EXERCISE BRIEF: Lines outside the range are not wanted. Give again exactly the lines between the line holding "Viewport: 1456px width, 819px" and the line holding "Given: Click the Enabled status text", inclusive, from the listing below.
/---
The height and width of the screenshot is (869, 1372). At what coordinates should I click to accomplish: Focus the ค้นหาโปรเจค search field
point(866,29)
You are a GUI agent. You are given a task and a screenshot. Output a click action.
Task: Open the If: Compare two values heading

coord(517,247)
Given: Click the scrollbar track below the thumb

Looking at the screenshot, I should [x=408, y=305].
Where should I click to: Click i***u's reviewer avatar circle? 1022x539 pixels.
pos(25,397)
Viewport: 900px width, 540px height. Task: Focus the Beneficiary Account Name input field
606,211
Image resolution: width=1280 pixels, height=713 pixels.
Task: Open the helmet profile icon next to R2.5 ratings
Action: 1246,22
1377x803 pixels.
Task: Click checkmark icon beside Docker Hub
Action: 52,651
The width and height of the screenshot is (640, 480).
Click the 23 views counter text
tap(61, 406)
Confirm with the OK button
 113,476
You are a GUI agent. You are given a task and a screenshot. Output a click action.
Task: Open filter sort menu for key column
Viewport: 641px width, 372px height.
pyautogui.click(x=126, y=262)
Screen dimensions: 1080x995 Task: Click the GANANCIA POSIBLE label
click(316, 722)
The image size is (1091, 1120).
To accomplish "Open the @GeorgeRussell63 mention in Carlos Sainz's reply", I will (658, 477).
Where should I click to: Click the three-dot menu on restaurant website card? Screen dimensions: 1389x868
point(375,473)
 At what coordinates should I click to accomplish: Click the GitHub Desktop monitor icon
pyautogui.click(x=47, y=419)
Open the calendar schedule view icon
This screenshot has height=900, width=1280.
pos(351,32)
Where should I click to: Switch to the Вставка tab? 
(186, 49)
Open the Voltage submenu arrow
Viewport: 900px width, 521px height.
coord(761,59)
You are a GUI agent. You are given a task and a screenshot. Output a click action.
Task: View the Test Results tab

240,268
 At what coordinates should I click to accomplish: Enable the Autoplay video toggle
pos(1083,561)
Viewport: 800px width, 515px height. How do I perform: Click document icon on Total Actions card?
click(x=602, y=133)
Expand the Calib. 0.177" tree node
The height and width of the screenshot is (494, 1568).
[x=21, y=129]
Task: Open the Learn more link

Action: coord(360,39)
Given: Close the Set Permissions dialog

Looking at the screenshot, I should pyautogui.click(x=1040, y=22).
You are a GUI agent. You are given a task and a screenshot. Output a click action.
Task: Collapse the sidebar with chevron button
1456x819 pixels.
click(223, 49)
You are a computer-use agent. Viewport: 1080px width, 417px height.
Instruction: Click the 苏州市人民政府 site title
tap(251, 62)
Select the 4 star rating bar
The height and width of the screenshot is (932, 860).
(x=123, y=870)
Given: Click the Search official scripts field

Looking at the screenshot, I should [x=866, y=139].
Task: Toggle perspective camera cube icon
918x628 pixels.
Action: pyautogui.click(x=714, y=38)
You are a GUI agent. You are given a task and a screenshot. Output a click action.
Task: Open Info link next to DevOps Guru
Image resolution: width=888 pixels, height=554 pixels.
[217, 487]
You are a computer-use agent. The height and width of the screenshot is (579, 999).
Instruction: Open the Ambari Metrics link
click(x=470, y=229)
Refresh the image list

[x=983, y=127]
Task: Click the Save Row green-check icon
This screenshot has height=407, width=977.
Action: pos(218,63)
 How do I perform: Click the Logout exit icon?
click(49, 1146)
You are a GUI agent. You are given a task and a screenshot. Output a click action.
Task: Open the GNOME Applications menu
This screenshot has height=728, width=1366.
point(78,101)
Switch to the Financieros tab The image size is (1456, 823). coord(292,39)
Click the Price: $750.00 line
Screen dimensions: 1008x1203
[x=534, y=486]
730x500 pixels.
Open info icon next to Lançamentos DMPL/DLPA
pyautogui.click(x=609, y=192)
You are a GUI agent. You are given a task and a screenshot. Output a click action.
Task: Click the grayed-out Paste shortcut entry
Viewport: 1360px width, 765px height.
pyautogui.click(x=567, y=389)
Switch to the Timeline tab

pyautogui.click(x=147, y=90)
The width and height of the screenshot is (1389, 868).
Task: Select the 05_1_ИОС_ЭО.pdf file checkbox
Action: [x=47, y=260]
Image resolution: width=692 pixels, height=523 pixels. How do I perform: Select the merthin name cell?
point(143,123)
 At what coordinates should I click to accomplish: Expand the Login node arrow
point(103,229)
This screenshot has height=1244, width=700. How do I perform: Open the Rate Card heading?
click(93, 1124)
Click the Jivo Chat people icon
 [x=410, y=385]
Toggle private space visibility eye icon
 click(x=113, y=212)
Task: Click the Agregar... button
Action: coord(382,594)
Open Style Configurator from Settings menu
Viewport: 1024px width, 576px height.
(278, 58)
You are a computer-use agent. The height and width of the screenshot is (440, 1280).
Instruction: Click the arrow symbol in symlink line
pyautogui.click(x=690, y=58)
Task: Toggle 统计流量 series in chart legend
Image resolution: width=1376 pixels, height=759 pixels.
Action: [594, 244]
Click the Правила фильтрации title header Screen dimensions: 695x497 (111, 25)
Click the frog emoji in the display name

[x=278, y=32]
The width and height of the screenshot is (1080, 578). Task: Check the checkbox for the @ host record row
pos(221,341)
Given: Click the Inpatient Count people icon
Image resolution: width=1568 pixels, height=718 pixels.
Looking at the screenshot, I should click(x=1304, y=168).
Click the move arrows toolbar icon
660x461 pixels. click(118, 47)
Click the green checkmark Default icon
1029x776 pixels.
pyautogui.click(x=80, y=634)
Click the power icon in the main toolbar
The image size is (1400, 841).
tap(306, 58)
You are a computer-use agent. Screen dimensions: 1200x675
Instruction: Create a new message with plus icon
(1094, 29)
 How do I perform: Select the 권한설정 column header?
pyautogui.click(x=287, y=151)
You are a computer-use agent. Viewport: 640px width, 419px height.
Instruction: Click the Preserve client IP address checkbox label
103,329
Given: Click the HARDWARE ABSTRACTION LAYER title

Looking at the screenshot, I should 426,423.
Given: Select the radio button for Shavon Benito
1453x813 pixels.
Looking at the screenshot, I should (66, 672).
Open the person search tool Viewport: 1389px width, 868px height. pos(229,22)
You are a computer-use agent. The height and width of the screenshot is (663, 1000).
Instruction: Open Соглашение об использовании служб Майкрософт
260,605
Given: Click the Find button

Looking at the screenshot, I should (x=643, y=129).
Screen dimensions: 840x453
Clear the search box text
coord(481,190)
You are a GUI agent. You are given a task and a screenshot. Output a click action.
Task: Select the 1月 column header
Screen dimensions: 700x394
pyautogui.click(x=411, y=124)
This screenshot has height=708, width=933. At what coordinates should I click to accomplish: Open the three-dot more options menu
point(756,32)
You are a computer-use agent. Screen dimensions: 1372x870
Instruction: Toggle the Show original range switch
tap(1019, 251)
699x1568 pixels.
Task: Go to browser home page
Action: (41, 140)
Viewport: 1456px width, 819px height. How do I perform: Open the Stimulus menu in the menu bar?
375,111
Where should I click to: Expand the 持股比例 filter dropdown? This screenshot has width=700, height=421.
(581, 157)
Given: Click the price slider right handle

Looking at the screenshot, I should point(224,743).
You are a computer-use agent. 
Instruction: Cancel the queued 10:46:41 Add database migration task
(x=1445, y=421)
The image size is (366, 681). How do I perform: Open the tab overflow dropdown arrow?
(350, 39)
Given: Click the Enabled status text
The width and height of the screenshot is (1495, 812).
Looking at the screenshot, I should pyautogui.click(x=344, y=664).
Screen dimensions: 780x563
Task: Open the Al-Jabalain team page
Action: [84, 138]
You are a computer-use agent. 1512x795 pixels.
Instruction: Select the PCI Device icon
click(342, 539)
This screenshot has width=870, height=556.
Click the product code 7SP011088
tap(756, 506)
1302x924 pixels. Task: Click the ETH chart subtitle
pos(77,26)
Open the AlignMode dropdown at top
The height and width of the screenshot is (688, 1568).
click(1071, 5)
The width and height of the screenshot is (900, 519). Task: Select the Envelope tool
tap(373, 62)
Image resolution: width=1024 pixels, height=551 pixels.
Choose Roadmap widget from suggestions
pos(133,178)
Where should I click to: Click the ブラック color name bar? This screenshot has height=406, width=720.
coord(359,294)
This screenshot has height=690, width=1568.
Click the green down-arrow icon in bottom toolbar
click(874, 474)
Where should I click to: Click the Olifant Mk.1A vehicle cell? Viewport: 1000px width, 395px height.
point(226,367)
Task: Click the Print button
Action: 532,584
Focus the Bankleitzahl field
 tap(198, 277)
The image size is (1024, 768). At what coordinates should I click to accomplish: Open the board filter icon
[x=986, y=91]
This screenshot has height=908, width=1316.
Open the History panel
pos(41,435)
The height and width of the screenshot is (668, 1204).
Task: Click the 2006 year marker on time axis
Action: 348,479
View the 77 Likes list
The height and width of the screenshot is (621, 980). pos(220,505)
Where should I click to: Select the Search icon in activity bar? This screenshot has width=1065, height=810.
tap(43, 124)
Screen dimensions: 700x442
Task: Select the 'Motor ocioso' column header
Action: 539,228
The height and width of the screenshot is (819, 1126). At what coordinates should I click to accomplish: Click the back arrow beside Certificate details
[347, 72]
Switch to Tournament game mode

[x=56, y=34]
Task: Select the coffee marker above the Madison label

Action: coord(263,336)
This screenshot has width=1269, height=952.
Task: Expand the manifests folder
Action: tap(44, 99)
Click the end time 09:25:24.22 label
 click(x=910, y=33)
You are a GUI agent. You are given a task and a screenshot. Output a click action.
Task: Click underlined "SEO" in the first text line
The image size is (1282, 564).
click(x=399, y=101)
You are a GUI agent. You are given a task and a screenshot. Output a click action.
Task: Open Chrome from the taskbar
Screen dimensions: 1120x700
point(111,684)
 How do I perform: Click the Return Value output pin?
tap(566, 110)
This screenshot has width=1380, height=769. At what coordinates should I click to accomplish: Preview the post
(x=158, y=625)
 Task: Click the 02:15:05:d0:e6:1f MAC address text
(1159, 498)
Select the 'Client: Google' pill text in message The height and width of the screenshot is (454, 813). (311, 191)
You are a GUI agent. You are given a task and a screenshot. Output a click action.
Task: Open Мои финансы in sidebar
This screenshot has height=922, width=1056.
\---
EXERCISE RESULT:
Viewport: 1456px width, 819px height. How do I perform: Open the Stimulus menu in the menu bar?
375,111
Where should I click to: Expand the 持股比例 filter dropdown? This screenshot has width=700, height=421.
(581, 157)
Given: Click the price slider right handle

Looking at the screenshot, I should point(224,743).
You are a computer-use agent. 
Instruction: Cancel the queued 10:46:41 Add database migration task
(x=1445, y=421)
The image size is (366, 681). How do I perform: Open the tab overflow dropdown arrow?
(350, 39)
Given: Click the Enabled status text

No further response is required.